DOCUMENT EXTRACT
Science

The Great Barrier Reef Survived 5 'Death Events' By Physically Moving

"I have grave concerns about the ability of the reef in its current form."

by Sarah Sloat

In April, scientists revealed that two-thirds of the Great Barrier Reef’s coral died during a nine-month heat wave in 2016. This “mass mortality” was largely chalked up to the effect of greenhouse gas emissions, which drive up ocean temperatures. The reef has survived temperature-induced “death events” before, scientists write in a Nature Geoscience article published Monday, but this time around is different for one reason: Humans.

In the study, University of Sydney scientists show that the reef system has suffered five death events over the past 30,000 years, all of them driven by changes in temperature and sea level. It’s resilient enough to have survived to this day, but with the unique nature of the ongoing death event, the scientists warn, it might not be able to bounce back. “I have grave concerns about the ability of the reef in its current form to survive the pace of change caused by the many current stresses and those projected into the near future,” co-author and geoscientist Jody Webster, Ph.D. said in a statement on Monday.

More than two-thirds of the Great Barrier Reef has experienced bleaching. 

NOAA

Webster and his team dived into the reef’s history using underwater sonar to find submerged fossilized corals far away from its current location. Over the past ten years, they drilled at 16 sites, pulling up core deposits containing “comprehensive sedimentological, biological, and geochronological records” spanning the past 30,000 years. These cores showed that the reef is sensitive to temperature shifts, sea level changes, and sediment fluxes. It’s one thing when these changes occur naturally; it’s another when we cause them. Today, says Webster, “we need to understand how practices from primary industry area affecting sediment input and water quality on the reef.”

WHAT THE TASK ASKS
In the Great Barrier Reef article, at how many sites did the research team drill over the past ten years?

GIVEN RECORDS
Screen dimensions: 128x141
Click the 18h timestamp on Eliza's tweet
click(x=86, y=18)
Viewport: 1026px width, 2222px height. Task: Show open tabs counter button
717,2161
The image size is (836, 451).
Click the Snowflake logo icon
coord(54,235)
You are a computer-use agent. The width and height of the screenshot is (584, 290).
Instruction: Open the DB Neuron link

COMPLETED TASK
They drilled at 16 sites.